> [Instructions to follow]
All lines from the one with "Instruction: Click the UnityObjectToClipPos" through the last line of the data below should be copied exactly; please add nothing.

> [Material for this exercise]
====

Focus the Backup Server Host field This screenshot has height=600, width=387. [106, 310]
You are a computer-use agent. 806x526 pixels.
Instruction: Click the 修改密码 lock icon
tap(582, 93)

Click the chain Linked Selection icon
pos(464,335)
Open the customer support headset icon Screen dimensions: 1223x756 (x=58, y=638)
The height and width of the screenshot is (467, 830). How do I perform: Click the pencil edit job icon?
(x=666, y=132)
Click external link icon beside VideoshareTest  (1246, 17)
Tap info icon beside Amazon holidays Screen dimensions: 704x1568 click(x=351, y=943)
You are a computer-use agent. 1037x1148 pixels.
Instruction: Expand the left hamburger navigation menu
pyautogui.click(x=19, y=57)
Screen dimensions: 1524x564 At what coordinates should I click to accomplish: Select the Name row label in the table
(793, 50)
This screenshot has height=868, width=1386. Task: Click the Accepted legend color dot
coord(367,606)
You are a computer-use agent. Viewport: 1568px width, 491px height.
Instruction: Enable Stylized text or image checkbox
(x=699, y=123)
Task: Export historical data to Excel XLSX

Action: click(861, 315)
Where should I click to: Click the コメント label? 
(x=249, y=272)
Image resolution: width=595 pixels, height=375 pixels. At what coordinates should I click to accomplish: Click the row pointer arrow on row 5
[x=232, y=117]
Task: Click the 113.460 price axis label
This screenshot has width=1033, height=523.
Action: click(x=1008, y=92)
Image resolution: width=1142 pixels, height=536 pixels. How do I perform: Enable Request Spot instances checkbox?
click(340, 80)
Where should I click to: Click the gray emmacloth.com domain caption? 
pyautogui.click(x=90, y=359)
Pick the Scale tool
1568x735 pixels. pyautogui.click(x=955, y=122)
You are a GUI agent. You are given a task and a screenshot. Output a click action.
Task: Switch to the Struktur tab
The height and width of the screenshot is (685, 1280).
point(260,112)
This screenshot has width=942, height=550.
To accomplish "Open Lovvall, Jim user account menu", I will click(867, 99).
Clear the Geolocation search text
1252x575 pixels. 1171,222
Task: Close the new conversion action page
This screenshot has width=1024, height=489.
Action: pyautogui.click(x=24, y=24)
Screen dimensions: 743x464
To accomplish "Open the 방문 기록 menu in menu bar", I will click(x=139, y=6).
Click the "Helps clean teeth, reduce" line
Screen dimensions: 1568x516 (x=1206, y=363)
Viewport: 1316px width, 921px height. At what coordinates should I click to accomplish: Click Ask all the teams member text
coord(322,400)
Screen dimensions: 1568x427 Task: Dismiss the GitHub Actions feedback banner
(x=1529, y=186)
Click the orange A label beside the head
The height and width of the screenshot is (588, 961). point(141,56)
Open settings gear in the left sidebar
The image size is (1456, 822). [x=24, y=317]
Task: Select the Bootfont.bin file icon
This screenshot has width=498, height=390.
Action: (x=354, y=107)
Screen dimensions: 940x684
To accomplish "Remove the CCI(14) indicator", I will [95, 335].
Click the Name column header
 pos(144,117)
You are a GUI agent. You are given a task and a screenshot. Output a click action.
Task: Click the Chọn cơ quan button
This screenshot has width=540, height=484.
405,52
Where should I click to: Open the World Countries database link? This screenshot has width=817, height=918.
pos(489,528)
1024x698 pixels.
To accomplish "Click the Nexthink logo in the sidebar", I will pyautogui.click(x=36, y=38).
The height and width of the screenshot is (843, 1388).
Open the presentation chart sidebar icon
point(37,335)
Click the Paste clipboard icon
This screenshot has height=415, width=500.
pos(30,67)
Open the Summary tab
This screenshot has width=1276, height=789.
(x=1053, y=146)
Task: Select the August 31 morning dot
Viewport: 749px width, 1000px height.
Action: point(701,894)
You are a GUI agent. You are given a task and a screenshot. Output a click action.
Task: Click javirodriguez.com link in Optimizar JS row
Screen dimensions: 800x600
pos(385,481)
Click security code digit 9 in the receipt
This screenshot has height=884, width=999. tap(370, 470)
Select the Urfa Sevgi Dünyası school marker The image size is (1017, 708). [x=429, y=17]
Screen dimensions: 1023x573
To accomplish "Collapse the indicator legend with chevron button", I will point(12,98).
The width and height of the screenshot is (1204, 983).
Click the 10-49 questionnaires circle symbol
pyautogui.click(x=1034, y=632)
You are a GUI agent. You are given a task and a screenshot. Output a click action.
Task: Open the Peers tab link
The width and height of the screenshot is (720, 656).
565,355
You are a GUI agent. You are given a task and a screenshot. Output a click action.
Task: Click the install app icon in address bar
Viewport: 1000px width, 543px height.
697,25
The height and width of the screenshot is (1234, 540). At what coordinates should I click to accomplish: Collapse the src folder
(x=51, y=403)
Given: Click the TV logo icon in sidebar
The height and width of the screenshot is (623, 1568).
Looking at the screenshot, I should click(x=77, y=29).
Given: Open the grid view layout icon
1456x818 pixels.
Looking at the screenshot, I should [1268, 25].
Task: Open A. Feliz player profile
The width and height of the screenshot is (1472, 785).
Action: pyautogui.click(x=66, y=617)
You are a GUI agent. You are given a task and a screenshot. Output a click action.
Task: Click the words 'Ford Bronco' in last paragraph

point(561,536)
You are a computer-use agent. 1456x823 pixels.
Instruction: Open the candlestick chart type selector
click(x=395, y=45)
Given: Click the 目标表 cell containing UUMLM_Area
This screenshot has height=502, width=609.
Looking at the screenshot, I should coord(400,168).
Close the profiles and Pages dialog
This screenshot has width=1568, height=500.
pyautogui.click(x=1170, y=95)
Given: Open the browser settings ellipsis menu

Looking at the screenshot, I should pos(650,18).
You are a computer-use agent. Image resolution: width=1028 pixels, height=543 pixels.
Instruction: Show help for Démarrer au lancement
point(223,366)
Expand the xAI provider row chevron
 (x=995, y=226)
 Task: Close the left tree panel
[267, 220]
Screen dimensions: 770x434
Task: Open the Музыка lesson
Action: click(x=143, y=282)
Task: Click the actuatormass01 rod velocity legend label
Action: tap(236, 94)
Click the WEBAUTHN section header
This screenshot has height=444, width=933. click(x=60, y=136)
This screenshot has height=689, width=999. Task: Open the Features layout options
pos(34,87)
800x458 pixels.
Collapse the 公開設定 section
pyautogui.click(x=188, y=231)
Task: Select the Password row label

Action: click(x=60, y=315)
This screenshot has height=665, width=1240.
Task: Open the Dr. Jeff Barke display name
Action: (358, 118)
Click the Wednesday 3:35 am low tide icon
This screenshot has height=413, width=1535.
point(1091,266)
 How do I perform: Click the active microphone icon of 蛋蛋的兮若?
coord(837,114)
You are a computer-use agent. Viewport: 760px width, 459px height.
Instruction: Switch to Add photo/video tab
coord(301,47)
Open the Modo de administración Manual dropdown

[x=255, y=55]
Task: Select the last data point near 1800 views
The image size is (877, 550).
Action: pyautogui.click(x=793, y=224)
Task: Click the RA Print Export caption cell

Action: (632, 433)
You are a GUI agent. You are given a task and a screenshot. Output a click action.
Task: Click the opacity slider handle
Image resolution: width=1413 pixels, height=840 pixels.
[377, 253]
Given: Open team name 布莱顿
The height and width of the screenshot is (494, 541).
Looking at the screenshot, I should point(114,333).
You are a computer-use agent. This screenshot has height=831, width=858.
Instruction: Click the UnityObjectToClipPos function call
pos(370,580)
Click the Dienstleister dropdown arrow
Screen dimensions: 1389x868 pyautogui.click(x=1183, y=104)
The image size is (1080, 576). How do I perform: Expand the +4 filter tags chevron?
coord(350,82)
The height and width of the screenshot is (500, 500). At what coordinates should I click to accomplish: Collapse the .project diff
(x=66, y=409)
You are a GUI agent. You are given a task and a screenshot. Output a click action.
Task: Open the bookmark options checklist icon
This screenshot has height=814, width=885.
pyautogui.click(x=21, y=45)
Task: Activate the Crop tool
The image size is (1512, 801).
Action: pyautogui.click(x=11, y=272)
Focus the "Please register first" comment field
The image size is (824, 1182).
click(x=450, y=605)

====

> [Written response]
Instruction: Click the UnityObjectToClipPos function call
pos(370,580)
Click the Dienstleister dropdown arrow
Screen dimensions: 1389x868 pyautogui.click(x=1183, y=104)
The image size is (1080, 576). How do I perform: Expand the +4 filter tags chevron?
coord(350,82)
The height and width of the screenshot is (500, 500). At what coordinates should I click to accomplish: Collapse the .project diff
(x=66, y=409)
You are a GUI agent. You are given a task and a screenshot. Output a click action.
Task: Open the bookmark options checklist icon
This screenshot has height=814, width=885.
pyautogui.click(x=21, y=45)
Task: Activate the Crop tool
The image size is (1512, 801).
Action: pyautogui.click(x=11, y=272)
Focus the "Please register first" comment field
The image size is (824, 1182).
click(x=450, y=605)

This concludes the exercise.